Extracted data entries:
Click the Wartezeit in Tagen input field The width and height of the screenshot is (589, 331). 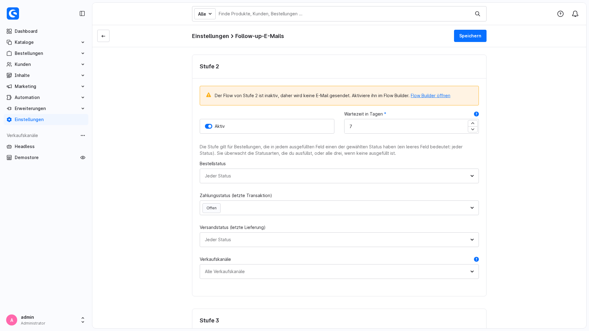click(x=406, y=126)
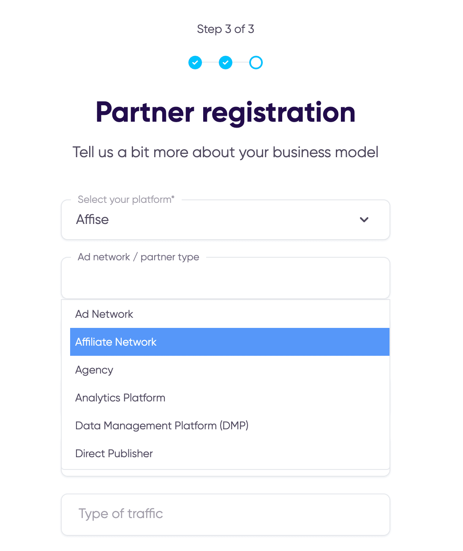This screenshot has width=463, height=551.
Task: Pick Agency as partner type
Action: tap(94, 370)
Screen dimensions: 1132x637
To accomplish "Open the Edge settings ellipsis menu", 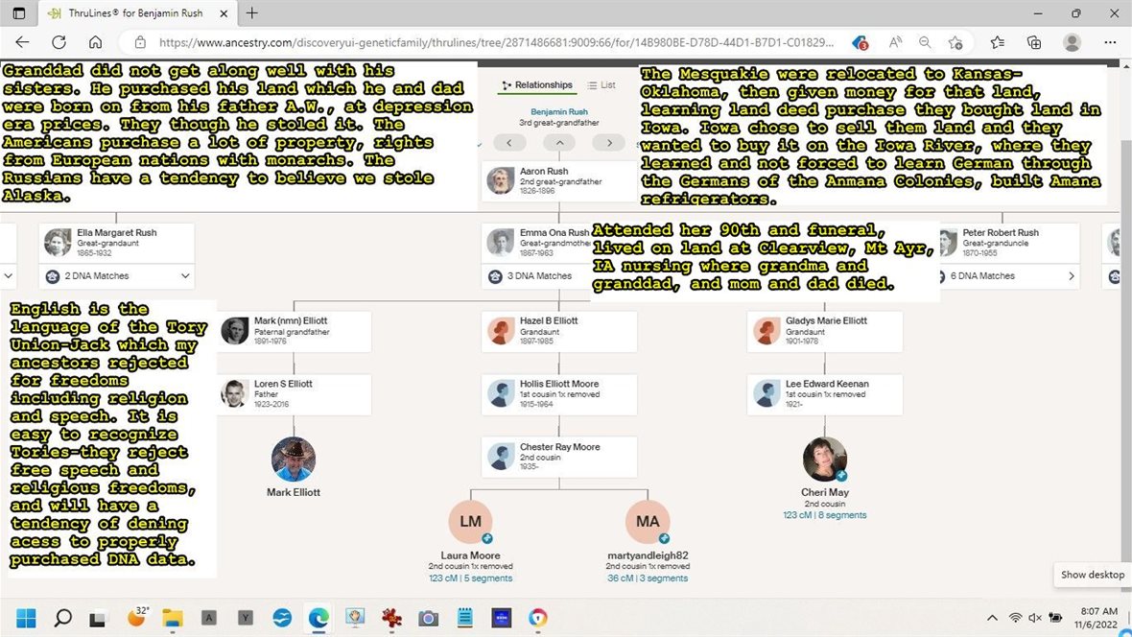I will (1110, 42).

...

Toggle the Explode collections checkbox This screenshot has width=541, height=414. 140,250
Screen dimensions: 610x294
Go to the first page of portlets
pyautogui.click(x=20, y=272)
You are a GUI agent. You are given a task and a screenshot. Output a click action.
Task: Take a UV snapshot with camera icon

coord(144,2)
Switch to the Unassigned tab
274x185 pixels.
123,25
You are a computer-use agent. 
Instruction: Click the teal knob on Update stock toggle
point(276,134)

* * *

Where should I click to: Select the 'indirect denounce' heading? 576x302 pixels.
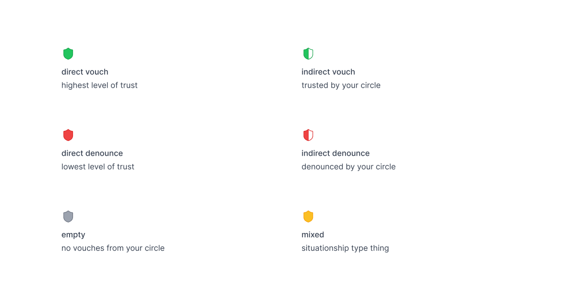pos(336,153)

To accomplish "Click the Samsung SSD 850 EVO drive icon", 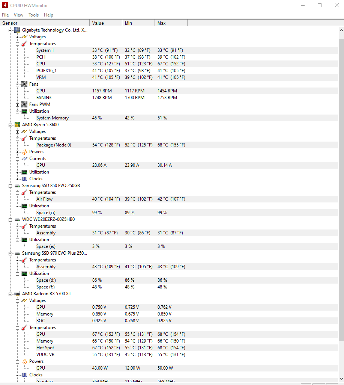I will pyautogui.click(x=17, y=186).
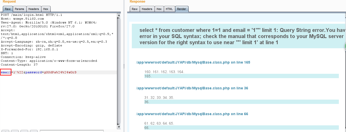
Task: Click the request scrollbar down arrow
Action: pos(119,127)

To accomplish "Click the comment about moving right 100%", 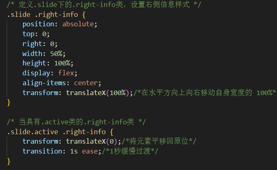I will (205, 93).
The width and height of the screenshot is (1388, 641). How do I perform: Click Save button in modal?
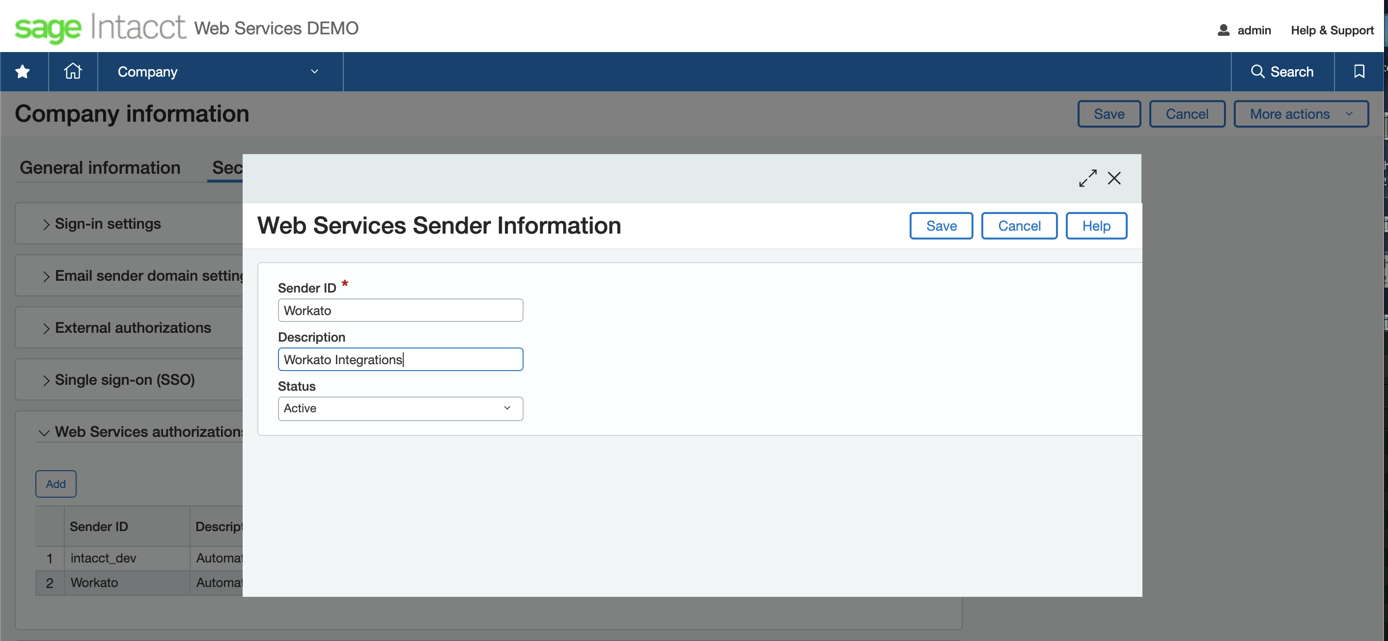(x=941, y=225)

# TASK STATEMENT
Check each line in the records above for the word "dimensions". Return those that have it.

# RESULT OF THE EXERCISE
Screen dimensions: 1132x637
Screen dimensions: 610x294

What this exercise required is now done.